The War in the Ukraine

SolarWarden

Junior Member
Registered Member
Do you see posts in this thread that were glowing over deaths?
Wow you just made that up. How was I glowing? I responded to a post about the new mobilized troops already starting to die with a statement that more of it is going to happen with the amount of training time (couple weeks or less) they are getting and posted a telegram tweet of a memorial stating that guy had only couple of weeks of training... how is that glowing? I get you're pro-Russian but don't make things up in your head and call it maybe or borderline. Either I trolled (which I didn't) or not trolled. You jumped the gun on this one but I get it now... the narrative in here is pro Russian therefor some facts maybe deleted.
 

vincent

Grumpy Old Man
Staff member
Moderator - World Affairs
Wow you just made that up. How was I glowing?
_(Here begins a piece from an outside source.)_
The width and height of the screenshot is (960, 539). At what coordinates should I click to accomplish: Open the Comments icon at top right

I responded to a post about the new mobilized troops already starting to die with a statement that more of it is going to happen with the amount of training time (couple weeks or less) they are getting and posted a telegram tweet of a memorial stating that guy had only couple of weeks of training... how is that glowing? I get you're pro-Russian but don't make things up in your head and call it maybe or borderline. Either I trolled (which I didn't) or not trolled. You jumped the gun on this one but I get it now... the narrative in here is pro Russian therefor some facts maybe deleted.
Kiddo, free life advice: Spend more time on leisure activities or study something that can improve your career prospects, and spend less time on internet forums arguing whether you were glowing or not, or accusing mods of pro-this, pro-that.
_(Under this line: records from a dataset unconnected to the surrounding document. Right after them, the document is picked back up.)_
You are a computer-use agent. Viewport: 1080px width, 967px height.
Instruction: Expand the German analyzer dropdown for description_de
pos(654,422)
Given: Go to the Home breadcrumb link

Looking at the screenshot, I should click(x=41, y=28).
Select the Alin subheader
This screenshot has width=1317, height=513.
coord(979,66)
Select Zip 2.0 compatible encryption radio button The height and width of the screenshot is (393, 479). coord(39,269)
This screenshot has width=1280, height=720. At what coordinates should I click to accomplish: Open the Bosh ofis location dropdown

We have deleted lots of pro-whatever off-topic posts, the reason why you don’t see them in this thread.
 

sheogorath

Major
Registered Member
responded to a post about the new mobilized troops already starting to die with a statement that more of it is going to happen with the amount of training time (couple weeks or less)
About the same what the Ukranians get, but I don't see you make assumptions or quips about that.
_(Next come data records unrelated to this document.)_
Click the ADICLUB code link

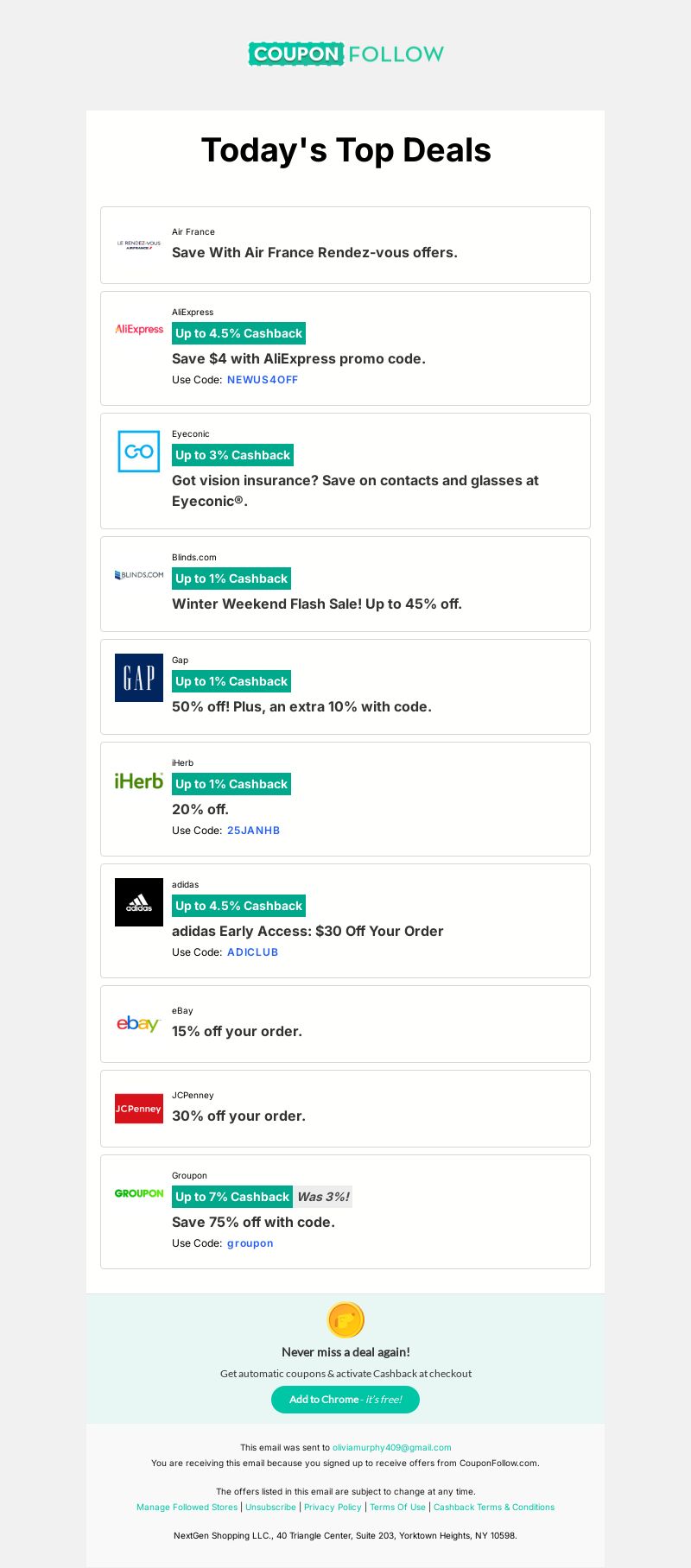[253, 952]
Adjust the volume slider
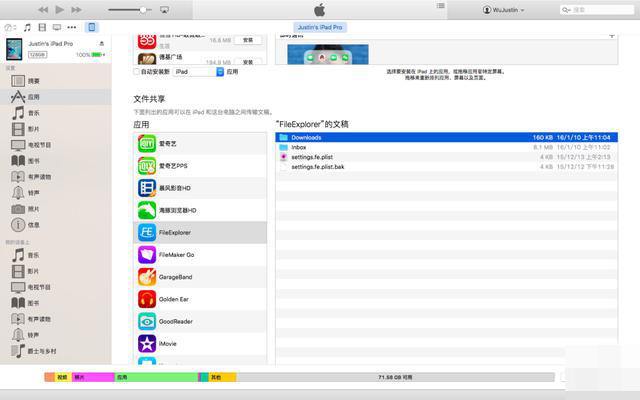This screenshot has width=640, height=400. coord(143,9)
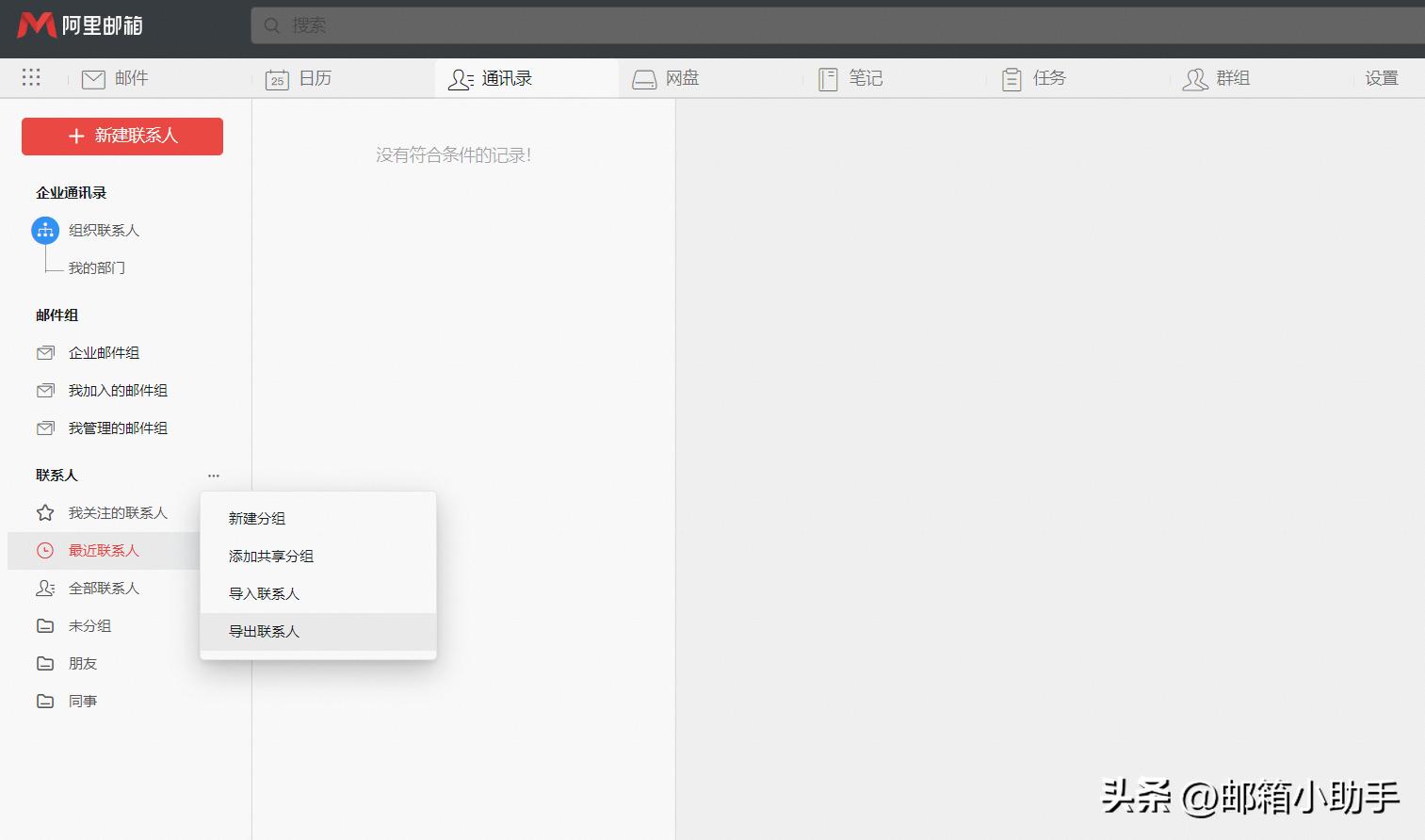Open 设置 settings
1425x840 pixels.
click(x=1381, y=78)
Though unlike Ukranians, at least the Russians are using reservists with previous training. The Ukranians are mostly ex-civilians outside of the mercenaries and nationalist units
 

Chilled_k6

Junior Member
Registered Member
Read that in the recent Kherson breakthrough offensive by Ukraine, 70% of the troops are actually foreigners (mercenaries, special forces, former retired troops) from NATO countries. This is from Chinese internet, though not sure where they get that source from. Proportion seems way too high but maybe someone here can confirm. I do recall reading from Telegram that in the Lyman offensive, there were "multiple Polish battalions" involved. We see many instances of American flags on mercenary uniforms as well.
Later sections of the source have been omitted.